Dario Argento’s influential giallo gets deep, and there’s red stuff involved
Following the Brain Damage we received to start Week Three-o, feature Two-o was Dario Argento’s 1975 giallo classic Profondo Rosso, aka Deep Red, an over-the-top murder mystery that’ll keep first-time viewers guessing until about the last three minutes and keeps repeat viewers coming back for the score and its over-the-top complexity and style.
A giallo, as decribed by Joe Bob, is an “Italian weirdbeard amateur detective story” where usually some twisted black-gloved killer offs a bunch of people in complex and gory fashion while the protagonist goes through various twists and turns trying to figure out what’s going on. Deep Red is one of the better examples of the genre, popular in Italy the 1960s before winding down for the most part in the 1980s, and arguably can be considered Argento’s best movie.
The director himself is described by his biggest supporters as “the Hitchcock of Italy.” And much as the British master of macabre has an legendary reputation, Argento’s work tends to attract a certain level of high-brow analysis, one that may incite JBB (who’s not a violent man) to blow a gasket.

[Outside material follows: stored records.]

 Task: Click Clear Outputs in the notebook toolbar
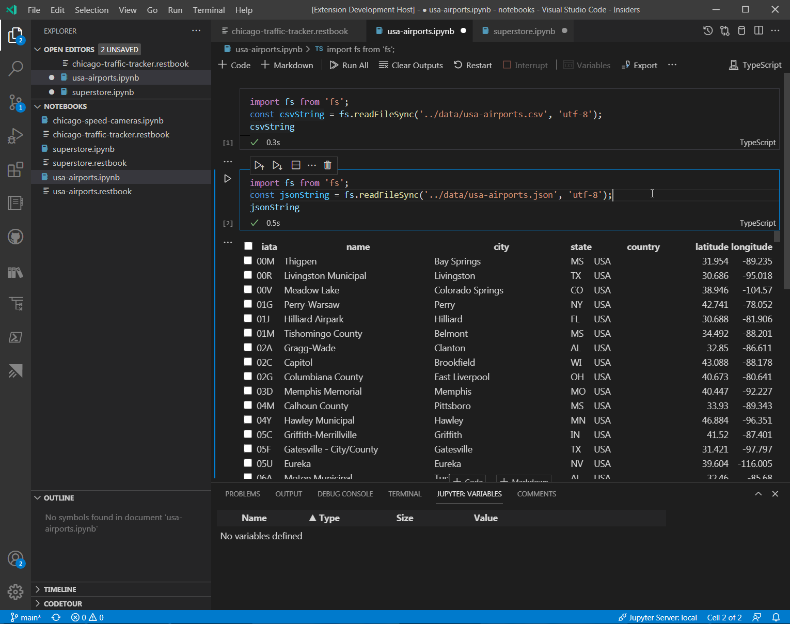(x=410, y=65)
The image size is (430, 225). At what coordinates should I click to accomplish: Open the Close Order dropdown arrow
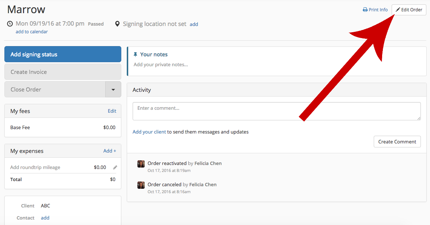coord(113,89)
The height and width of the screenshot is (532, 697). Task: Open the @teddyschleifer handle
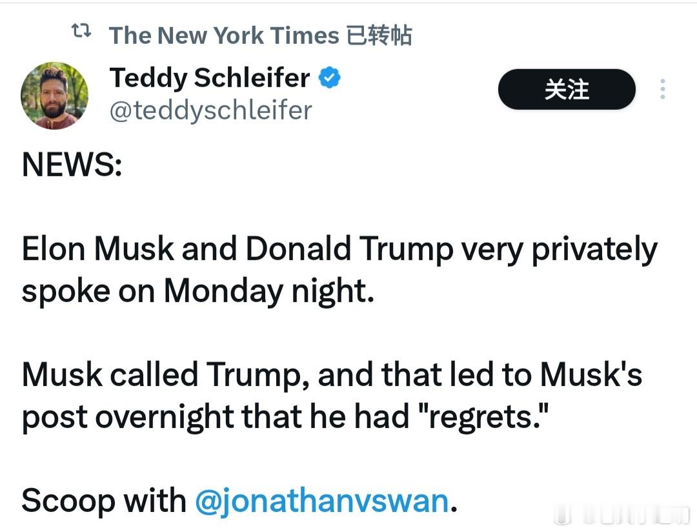coord(210,110)
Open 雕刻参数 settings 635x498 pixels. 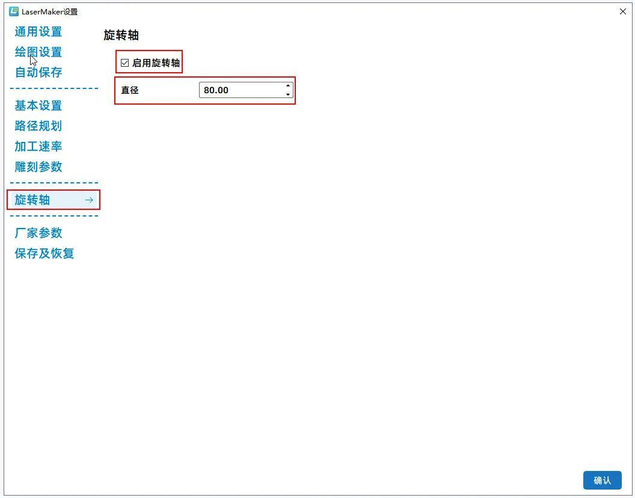click(38, 167)
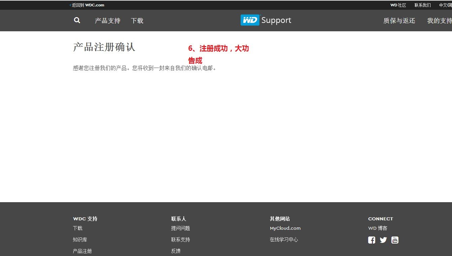
Task: Open WD's Twitter page via its icon
Action: (383, 240)
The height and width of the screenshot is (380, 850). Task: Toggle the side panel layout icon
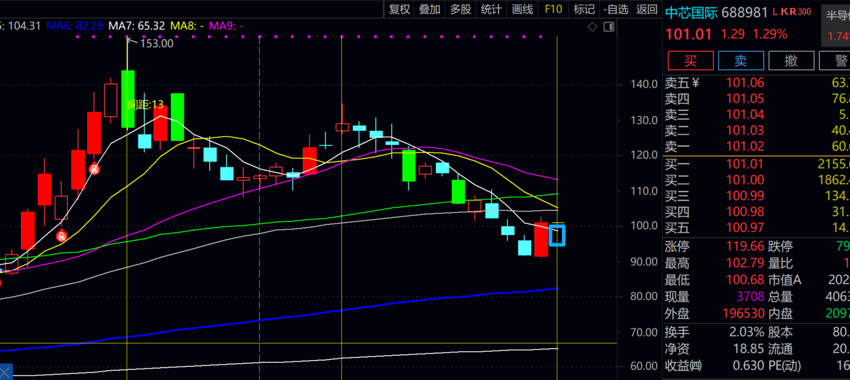608,27
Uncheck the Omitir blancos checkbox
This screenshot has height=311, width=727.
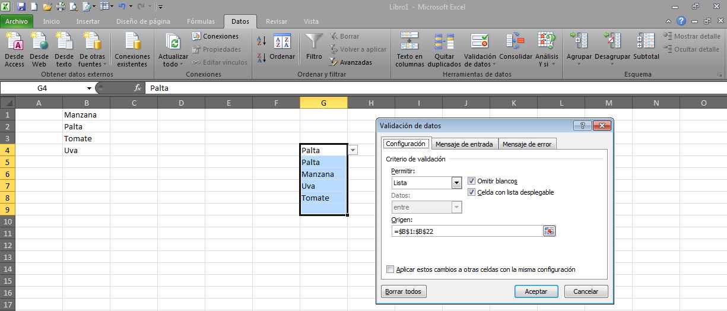tap(472, 181)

So if you meet him in person and want to talk about Dario, be warned:
- “If you come up to me at any show and talk to me about diegetic sound in Argento, I will punch you in the nose.”

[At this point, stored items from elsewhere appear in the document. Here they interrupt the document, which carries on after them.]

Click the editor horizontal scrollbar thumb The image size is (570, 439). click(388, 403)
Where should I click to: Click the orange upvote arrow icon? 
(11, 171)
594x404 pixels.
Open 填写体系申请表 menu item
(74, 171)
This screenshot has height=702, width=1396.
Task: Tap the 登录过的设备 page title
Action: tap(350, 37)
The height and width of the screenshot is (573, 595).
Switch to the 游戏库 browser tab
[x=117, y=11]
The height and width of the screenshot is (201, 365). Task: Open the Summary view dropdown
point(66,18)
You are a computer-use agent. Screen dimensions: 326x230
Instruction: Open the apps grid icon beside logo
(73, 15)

- Mentioning Argento’s “baroque mise en scene” will also get your ass beat.
- Saying “I find that in Profondo Rosso, Argento is accessing gothic imagery from Lovecraft but distorting it anamorphically while teasing us with asynchronous sound” again could mean a whoopin.
“People just lost their f—–g mind about Dario Argento,” Joe Bob said.

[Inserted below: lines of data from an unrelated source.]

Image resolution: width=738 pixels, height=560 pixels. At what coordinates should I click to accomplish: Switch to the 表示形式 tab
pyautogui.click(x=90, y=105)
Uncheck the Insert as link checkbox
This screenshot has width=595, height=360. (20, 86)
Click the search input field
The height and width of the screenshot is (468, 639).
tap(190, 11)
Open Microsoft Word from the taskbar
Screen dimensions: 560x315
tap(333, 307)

Now that you’ve been warned, the critic from Grapevine dropped knowledge aplenty on this flick and genre that has influenced the slasher genre we know and love.
Dario’s got a style all his own, and Deep Red features gender confusion, audience confusion and a weak, ineffectual and reactive “hero” played by David Hemmings who is really good at breaking and entering and vandalism. It’s got brilliant cinematography, Goblin’s rocking score and even scenes based on a famous painting — Edward Hopper’s Nighthawks.
But because of the director’s tendency to “borrow” and show off, Joe Bob sees him more like the Brian DePalma of Italy.
“The story as told, isn’t possible, but Argento didn’t care about plot … Argento is always playing with the assumptions about what you’re seeing. Are you seeing what you’re seeing and are the characters seeing what they’re seeing?” Joe Bob said. “The lying camera.”
The inclusion of supernatural events moved this giallo more toward overall horror than suspense and there are random moments tossed into the film with loud music by Goblin that add disorder and craziness to creep the viewer out – but the whole world inside the movie can’t be crazy or the audience won’t connect. But, as JBB reminds us, nothing’s crazier than a cult, and the Italian maestro’s gathered one through a filmography that is definitively and uniquely his.
8 Dead Bodies
1 Dead Crow, Skewered
1 Robot Doll Attack
1 Secreted Mummy
1 House Fire
3 Stabbings
Silent Scream
Bloody Cleaver Hacking
Truck Dragging Followed By Head Squishing
Crocheted Voodoo Doll
Supernatural Public Lavatory
Psychic Convulsions
Multiple Butcher Knife Attacks
Drowning in Scalding Bathtub Water
Falling Glass
Head Hacking
Teeth Bashing
Blade to the Throat
Sinister Point-of-View Camera
Multiple Doll Mutilations
1 Gothic Haunted House
Horrific Children’s Drawings
Multiple Nekkid Doll Rope Strangulations
Gratuitous Intergender Arm Wrestling
Two Heads Roll
Telepathy Fu
Black Glove Fu
Giant Eye Fu
Pickaxe Fu
Diamond Necklace Fu
Post feature, we got a letter writer name-dropping Brinke Stevens, the greatest marine biologist/scream queen of the 1980s who name-dropped Joe Bob in a movie called The Naked Monster.
In addition, Darcy had a customized Deep Red puppet and Joe Bob got back on track in the joke column.